Paper No. 27
Presentation Time: 1:30 PM-5:30 PM
JUXTAPOSITION OF HP AND HT METAMORPHIC ROCKS IN TRANSTENSIONAL EXHUMATION, SIVRIHISAR BELT, WEST-CENTRAL TURKEY
The Sivrihisar massif has been described as part of the Turkish blueschist belts (HP-LT) that formed by Late Cretaceous subduction, collision, and exhumation of a continental margin during closure of a Neo-Tethyan seaway. In the massif, however, HP-LT rocks are juxtaposed with high T (sillimanite-bearing) rocks. The HP-LT unit consists of sodic amphibole rocks occurring as meter scale lenses in marble with fibrous texture similar to marble described in other HP-LT terrains of the Aegean belt. The fibrous texture in marble gradually decreases and vanishes from north to south over ~1km of section towards the HT rocks; the HT zone consists of non-fibrous marble, schist, and andalusite+kyanite+sillimanite micaceous quartzite. A late-kinematic Eocene granite is emplaced and developed a narrow metamorphic aureole (< 4 m). Therefore, contact metamorphism may not account for the strongly lineated sillimanite that exists ~1km away from the contact. The Sivrihisar massif provides an excellent opportunity to understand the thermal/tectonic evolution of continental rocks at a converging plate boundary. Metasedimentary rocks of the paleo-margin are extensively deformed with a foliation complexly folded around a prominent lineation uniformly oriented ~N-S to NE-SW. This strong lineation characterizes both the HP-LT and HT rocks throughout the southern Sivrihisar massif.
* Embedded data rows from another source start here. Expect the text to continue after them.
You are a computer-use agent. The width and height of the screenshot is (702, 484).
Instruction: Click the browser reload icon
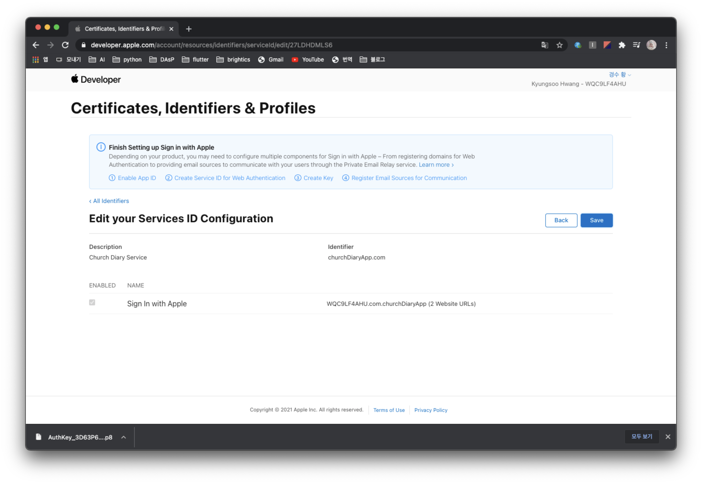click(65, 45)
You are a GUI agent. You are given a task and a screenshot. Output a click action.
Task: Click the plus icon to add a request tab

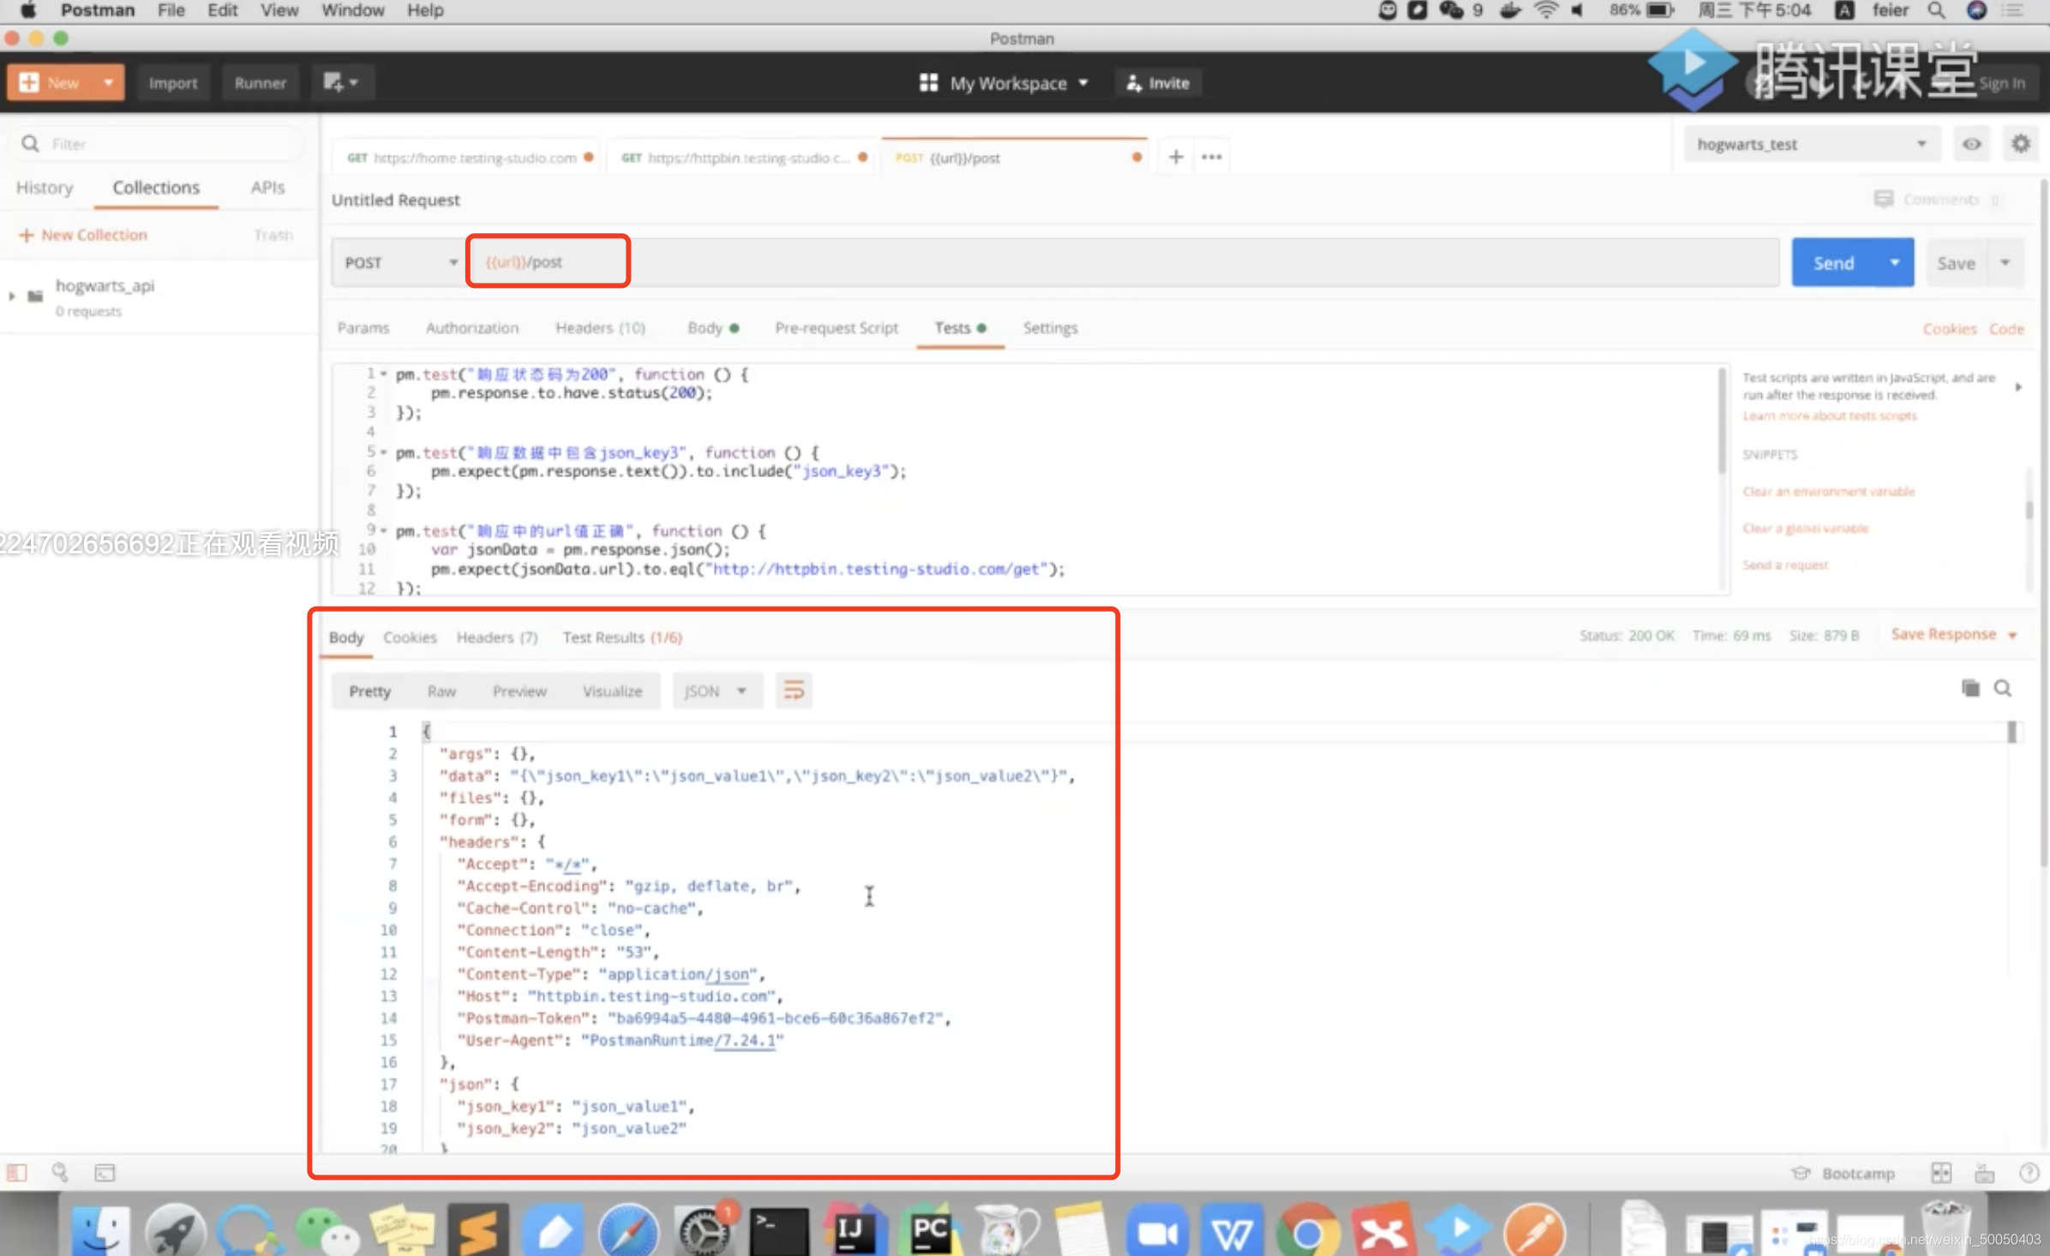(1176, 157)
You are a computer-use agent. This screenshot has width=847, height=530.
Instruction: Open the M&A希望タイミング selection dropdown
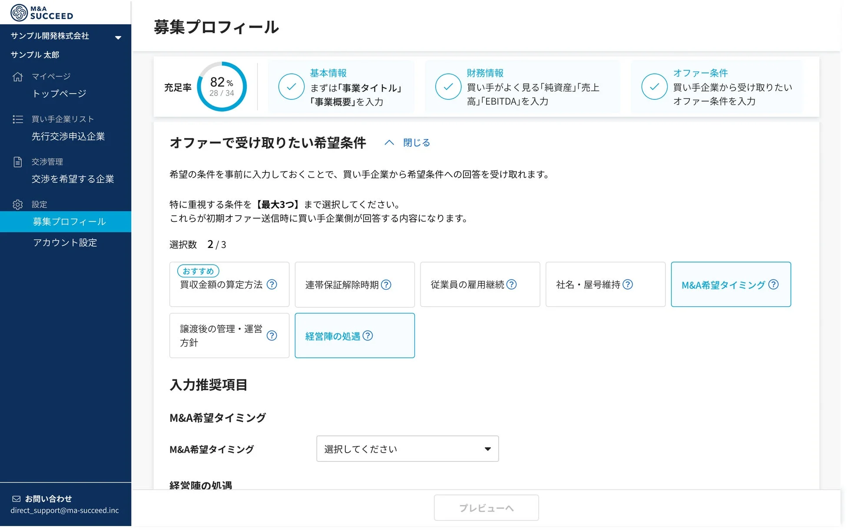point(407,449)
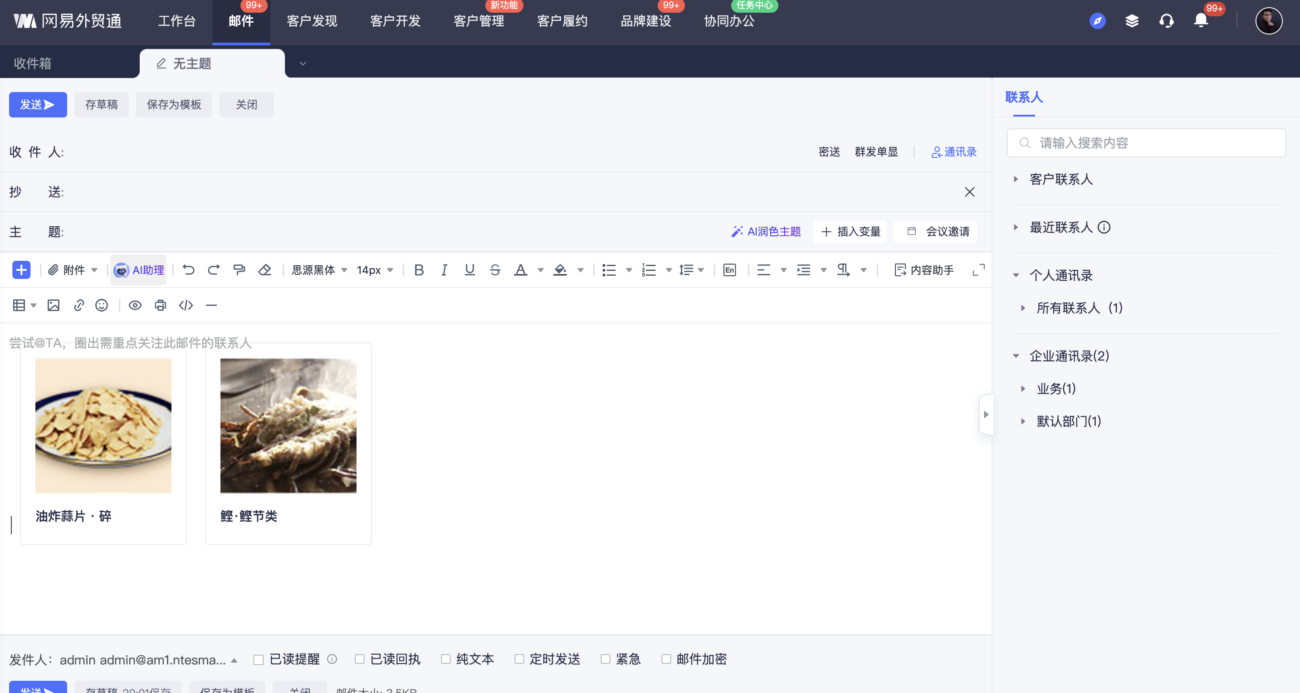The height and width of the screenshot is (693, 1300).
Task: Check the 定时发送 option
Action: click(519, 659)
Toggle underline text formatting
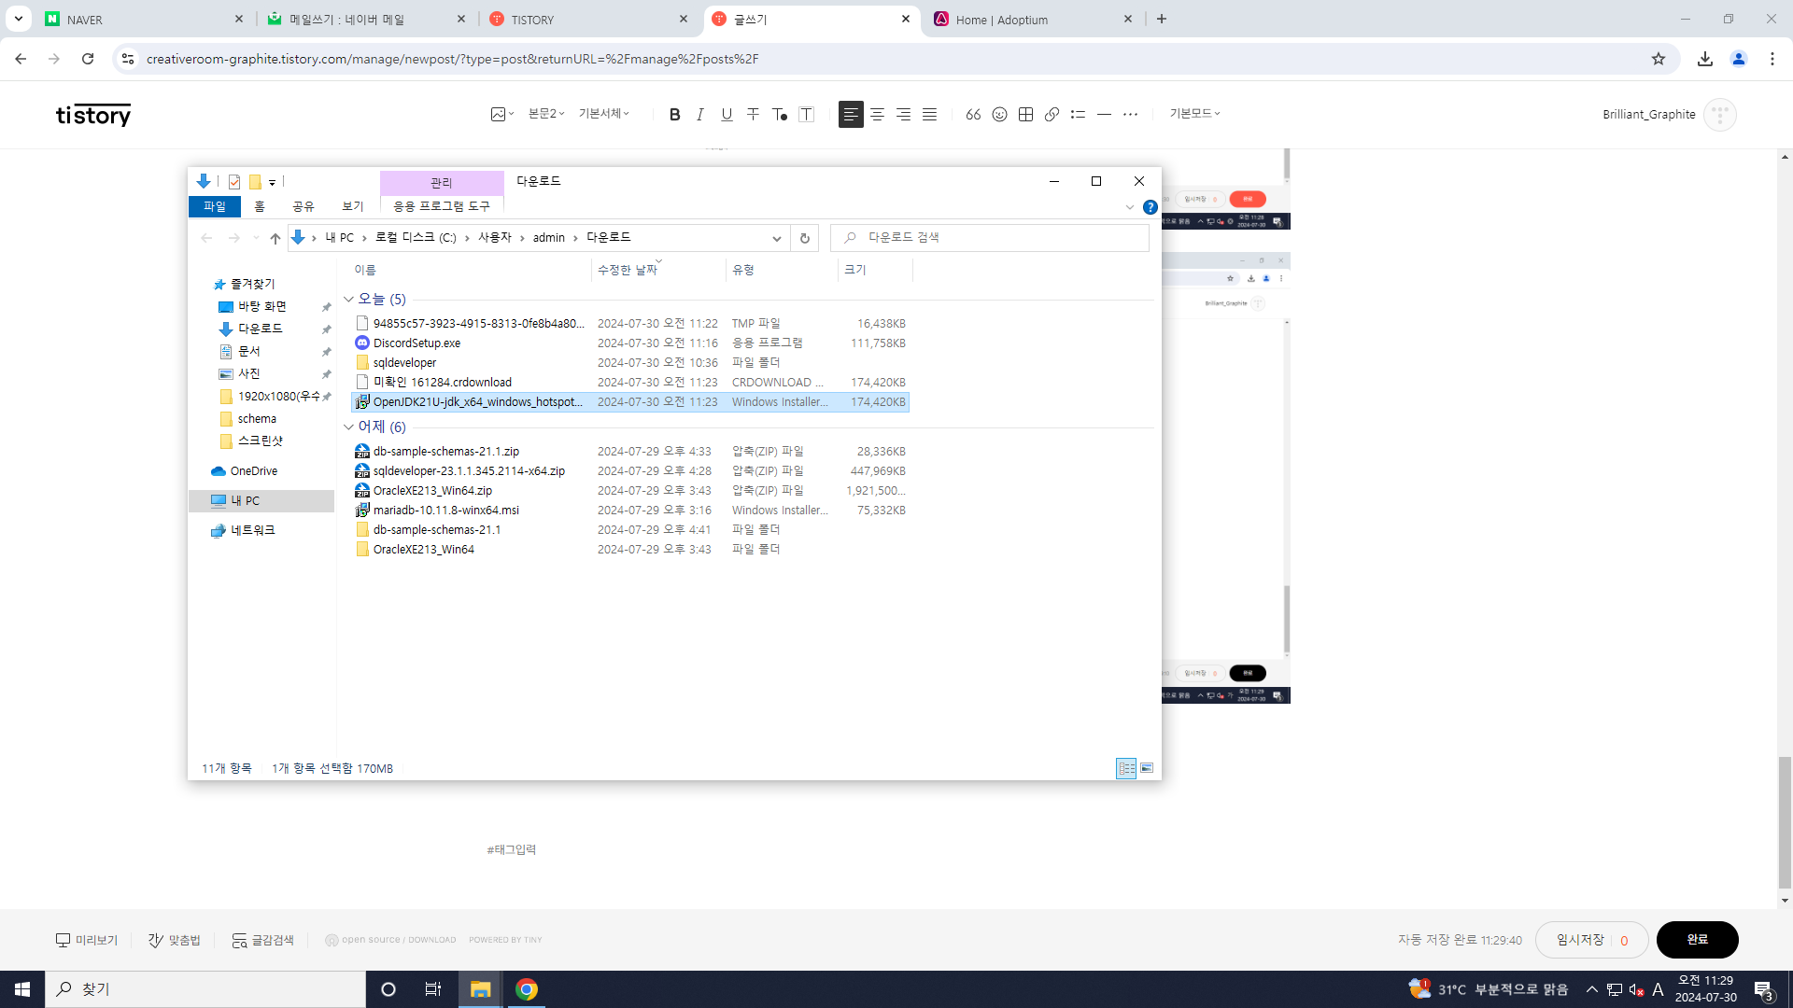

Outcrop-scale kinematic indicators in the schist and quartzite confirm a normal / left lateral sense of shear (top-to-north). The transition between HP-LT and HT domains occurs over the chloritoid, staurolite-garnet, and Al2SiO5 isograds that are compressed in a few hundred meters of structural section. These structural and metamorphic relations are interpreted as a transtentional system, possibly developed in the extensional jog of the metamorphic belt. This model explains the ubiquitous normal/sinistral sense of shear and the development of HT metamorphism in transtensional exhumation.